__Text block__
────────────────

This is not only the problem with Republican candidates -- it's the problem with Republican voters. They believe what their candidates are saying without bothering to take 5 fucking minutes to check.

I'm a Canadian. I love Los Angeles and want to live there. But not until Bernie Sanders started campaigning have I ever thought "I wish I was American so I could vote for that candidate." Killer Mike did a great job with this series.
posted by You Should See the Other Guy at 3:43 PM on December 15, 2015 [8 favorites]


Hell, just look at the title of the video I linked to. Fiorina destroys Cuomo! What? The fuck?!
posted by You Should See the Other Guy at 3:48 PM on December 15, 2015


I sat through both of the Republican debates.
I did not hate watch it. I watched it to educate myself about the Republican views. I learned that I find their use of the mass media machine to be abhorrent and distasteful, and that many of the media outlets that those debates were broadcast on used some very interesting and disgusting visual effects to make watching them with a clear eyed view very difficult.


Oh, I’m not saying that people don’t watch the debates. I’m more saying that I assume that people don’t watch long-form interviews with the candidates. If they do, great, and bad on me for assuming otherwise.
posted by Going To Maine at 3:53 PM on December 15, 2015


Yeah, the assumption that every organization is in some way decent is like question begging in the technical sense — we debate in public in order to figure out what ideas and organizations have merit.

Moreover, Metafilter is decidedly not an echo chamber: we have liberals, libertarians (in technocratic and non-technocratic flavors), socialists of various stripes, anarchists of various stripes, a few confused conservatives, and also the occasional total lunatic.
posted by You Can't Tip a Buick at 3:54 PM on December 15, 2015 [11 favorites]


Again, the use of the mass media machine was so similar (though I blame that more on the media machine than the Democrats)

I laughed at the absurdity of this and then got sad.

The Democrats are just as complicit as the mass media and the Republicans.

The Clintons, especially, have always run a shady media game. You really should watch Spin, and really consider how much effort Hillary is putting in to control the narrative through the media. The Clintons were deep in the media game in the early 90's, you really think that has changed somehow? You might also be surprised to realize the current chair of the DNC was Hillary's campaign manager in 2008. Conflict of interest? No, of course not! They're the Democrats, that means they're the good guys, right? Not the big scary Republicans!

As much as a leftie I am, stop with this partisanship, please, people. Both modern parties effectively exist at this point to keep themselves existing. They are not here to do anything for you or me. Sanders is a fluke in the Democratic field because they suck as much corporate cock as Republicans do. To quote Ralph Nader (not verbatim by any stretch):

The main difference between Democrats and Republicans is the velocity at which their knees hit the floor for monied interests.

────────────────

__Job A__
In the comment thread, what nationality does the commenter who wishes to vote for Bernie Sanders claim?
__Job B__
Carry on the comment thread from the point where it stops.
The lines that follow come from a separate source.

__Data provided__
────────────────

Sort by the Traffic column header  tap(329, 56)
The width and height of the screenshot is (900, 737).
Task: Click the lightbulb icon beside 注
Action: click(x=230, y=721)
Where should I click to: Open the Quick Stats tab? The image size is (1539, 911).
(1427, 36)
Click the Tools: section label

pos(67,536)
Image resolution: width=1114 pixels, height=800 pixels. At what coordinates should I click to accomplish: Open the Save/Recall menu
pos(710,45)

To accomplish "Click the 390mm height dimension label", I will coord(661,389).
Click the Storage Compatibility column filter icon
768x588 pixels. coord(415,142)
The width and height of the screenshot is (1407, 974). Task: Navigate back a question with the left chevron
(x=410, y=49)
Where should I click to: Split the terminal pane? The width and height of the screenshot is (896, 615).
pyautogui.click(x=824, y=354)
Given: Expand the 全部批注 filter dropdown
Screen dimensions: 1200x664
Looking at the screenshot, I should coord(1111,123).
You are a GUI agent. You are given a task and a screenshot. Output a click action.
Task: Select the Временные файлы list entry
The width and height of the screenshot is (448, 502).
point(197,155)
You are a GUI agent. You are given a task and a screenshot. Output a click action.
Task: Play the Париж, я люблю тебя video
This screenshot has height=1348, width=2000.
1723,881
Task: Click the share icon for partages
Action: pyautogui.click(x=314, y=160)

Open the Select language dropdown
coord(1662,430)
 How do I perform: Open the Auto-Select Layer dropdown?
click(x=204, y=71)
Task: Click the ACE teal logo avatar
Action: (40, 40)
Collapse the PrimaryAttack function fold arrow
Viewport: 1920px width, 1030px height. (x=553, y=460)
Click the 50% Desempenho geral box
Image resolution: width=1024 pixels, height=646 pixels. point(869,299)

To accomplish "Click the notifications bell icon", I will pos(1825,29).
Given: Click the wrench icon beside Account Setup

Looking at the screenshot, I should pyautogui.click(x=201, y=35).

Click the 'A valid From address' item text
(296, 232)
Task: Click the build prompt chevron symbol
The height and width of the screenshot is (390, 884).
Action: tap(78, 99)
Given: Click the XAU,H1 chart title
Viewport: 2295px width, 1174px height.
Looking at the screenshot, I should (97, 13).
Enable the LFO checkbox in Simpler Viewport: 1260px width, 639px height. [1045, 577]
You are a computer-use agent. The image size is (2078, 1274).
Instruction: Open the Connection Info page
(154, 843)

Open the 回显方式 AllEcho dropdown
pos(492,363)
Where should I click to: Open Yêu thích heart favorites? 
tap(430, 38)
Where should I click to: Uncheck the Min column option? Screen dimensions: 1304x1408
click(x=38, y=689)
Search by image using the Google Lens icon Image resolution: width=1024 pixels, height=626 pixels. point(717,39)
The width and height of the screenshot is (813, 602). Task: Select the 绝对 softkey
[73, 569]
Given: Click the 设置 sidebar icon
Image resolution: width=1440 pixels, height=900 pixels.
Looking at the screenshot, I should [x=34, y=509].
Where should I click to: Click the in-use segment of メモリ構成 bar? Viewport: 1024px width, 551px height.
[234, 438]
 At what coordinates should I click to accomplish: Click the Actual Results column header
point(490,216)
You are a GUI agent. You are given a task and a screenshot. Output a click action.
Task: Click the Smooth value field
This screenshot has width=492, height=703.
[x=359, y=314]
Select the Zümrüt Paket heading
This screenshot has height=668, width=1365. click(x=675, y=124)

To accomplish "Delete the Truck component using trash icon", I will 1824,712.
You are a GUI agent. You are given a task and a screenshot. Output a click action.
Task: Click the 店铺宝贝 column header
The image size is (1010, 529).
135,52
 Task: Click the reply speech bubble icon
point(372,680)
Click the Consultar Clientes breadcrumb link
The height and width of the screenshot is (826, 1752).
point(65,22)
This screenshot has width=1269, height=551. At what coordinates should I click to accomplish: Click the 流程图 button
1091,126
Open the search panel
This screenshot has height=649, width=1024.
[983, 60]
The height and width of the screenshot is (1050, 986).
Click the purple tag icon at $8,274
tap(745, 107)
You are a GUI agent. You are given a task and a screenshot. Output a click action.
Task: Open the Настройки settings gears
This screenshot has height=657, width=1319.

────────────────

__Exercise response A__
Canadian.

__Exercise response B__
posted by deadaluspark at 3:57 PM on December 15, 2015 [13 favorites]


Sanders isn't at all electable.

Exactly what people said when he was elected mayor of Burlington, and exactly what people said when he was elected Senator.

538’s running endorsement primary has consistently kept things pretty grim for Sanders (and Trump), but who knows? And good on him for fighting the fight.
posted by Going To Maine at 3:57 PM on December 15, 2015


and also the occasional total lunatic.

You rang?
posted by deadaluspark at 3:57 PM on December 15, 2015 [5 favorites]


It is possible to believe simultaneously that Sanders:

(a) has little chance of winning, or if he wins he has little chance of accomplishing his socialist vision, because the political frameworks aren't currently designed to support such changes, and

(b) is doing good work reaching previously-untouched communities and arenas (like middle-class DNC voters and parts of the African-American community) with the ideas of socialism, encouraging political activism beyond the American-Idol-esque presidential races, and starting to address the very-same-lack-of-political-organization-we-were-just-bemoaning in order to support any future for socialism in the United States.

I guess I don't get the useless pessimism. If you think socialism is worth the effort, and are at all familiar with how socialism has gained footholds anywhere in the world, supporting Bernie would seem to make sense and be viewed as an obvious helpful step down a long path towards the goal of social power. If you are into racehorse Beltwayisms and catty liberal empire inanities, that's fair, but then why care about Sanders successes or failures? By your logic, he can't win. Feel free to ignore us.
posted by Snowden at 4:00 PM on December 15, 2015 [33 favorites]


Oh and also, though, the Republican party is in a real weird place right now, and would be even if it weren't for the Trump gang. Ever since Obama's first election the Republicans have been sliding toward the right by a process wherein:
  1. A schismatic group (typically Tea Party-identified) breaks to the right of the rest of the Republican electeds, daring them to follow
  2. The mainstream party makes noises about not following, but eventually breaks down and follows the schismatics to the right. This makes the schismatic position the new mainstream.
  3. (sometimes this shift is marked by the resignation of a mainstream Republican leader)
  4. A schismatic group (typically Tea Party-identified) breaks to the right of the new mainstream position, daring the rest of the party to follow...
So after eight or so years of these episodic shifts to the right, we're in a situation where the Republican Party base is falling in love with Trump, forcing the mainstream institutionalized party to form up aroundTed Cruz of all people. Cruz has the white fundamentalist evangelical Protestant churches as his base — this is the group that used to be on the rightmost fringe of the party, but are now the leftmost available base of support for viable national-level Republicans.

Pretending that this is going to result in interesting viable policy solutions or whatever is silly — it's not the 1970s, we don't just differ on policy details anymore. We differ on moral codes and value systems.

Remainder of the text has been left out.